> _PASSAGE PROVIDED_
US engagement with new government signals a shifting approach

US Assistant Secretary of State for South and Central Asian Affairs, Samir Paul Kapur, concluded a three-day visit to Nepal on April 22, marking the highest-level US visit since the new government took office. Ahead of Nepal’s March 5 election, Kapur had expressed confidence that the vote would be peaceful and said the US was prepared to work with the incoming government. Briefing the US House Foreign Affairs Committee in February, he stated: “With Nepal, we trust there will be a secure and peaceful electoral process, and we are prepared to work with whoever wins.”

In his testimony, Kapur placed Nepal within a broader US strategic outlook for South Asia, alongside developments in countries such as Bangladesh, where political transitions have recently drawn international attention. His subsequent visit to Dhaka in early March reflects continued US engagement across the region during periods of political transition.

A key underlying theme in his remarks was the strategic importance of Nepal’s geographic position between India and China. US lawmakers have increasingly emphasized that South Asia’s balance of power matters for global economic stability. Kapur explicitly noted that preventing dominance by any single power in the region remains a central US objective.

He warned that the emergence of a “hostile power dominating South Asia” could translate into broader coercive leverage over the global economy—underscoring how regional geopolitics is now directly tied to global economic security. Kapur also highlighted that smaller South Asian states—including Nepal, Bangladesh, Bhutan, Maldives, and Sri Lanka—are strategically significant but structurally vulnerable to external pressures, particularly through what he described as debt-driven influence mechanisms.

Against this backdrop, he outlined US priorities in the region: expanding trade and economic connectivity, strengthening defence and security cooperation, and supporting partners through diplomacy, investment, and institutional engagement.

The underlying message is clear: the US is increasingly framing South Asia not just as a development region, but as a strategic balance zone—where economic tools, connectivity, and institutional partnerships are deployed alongside traditional diplomacy.

This presents an opportunity for Nepal. The pattern of engagements matters, and this visit reflects a shift in how external actors—particularly the US—are approaching the country. Kapur’s visit appeared mission-driven rather than ceremonial, suggesting a targeted effort rather than symbolic diplomacy. His engagement with Rabi Lamichhane, chairperson of the Rastriya Swatantra Party, signals attention to Nepal’s evolving political landscape and the rise of non-traditional actors. It reflects an interest in governance narratives centered on anti-corruption, technocratic leadership, and service delivery.

Equally notable was the absence of meetings with top state leadership such as the president, prime minister, or army chief. This suggests a deliberate shift from conventional protocol—an exploratory approach that keeps distance from established power structures while focusing more on political economy than security.

> _DATASET CONTENT_
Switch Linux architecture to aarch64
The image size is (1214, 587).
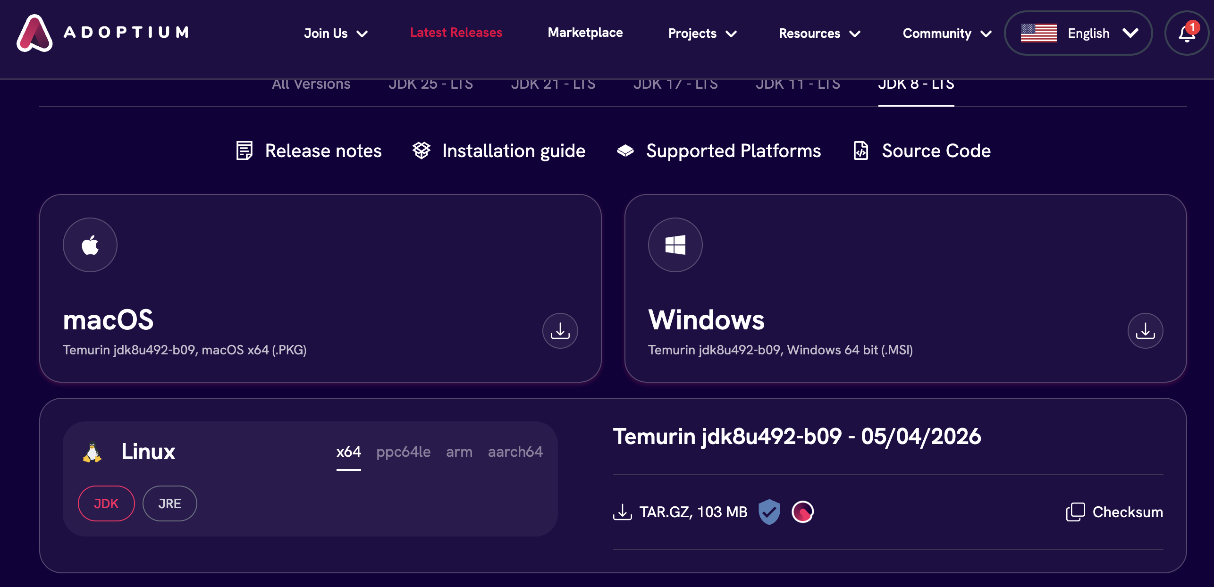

> _SET PROBLEM_
List the smaller South Asian states that, according to the article on US engagement with Nepal, Kapur called strategically significant but structurally vulnerable. The lines come from a different source than the text.

> _COMPLETED EXERCISE_
Nepal, Bangladesh, Bhutan, Maldives, and Sri Lanka.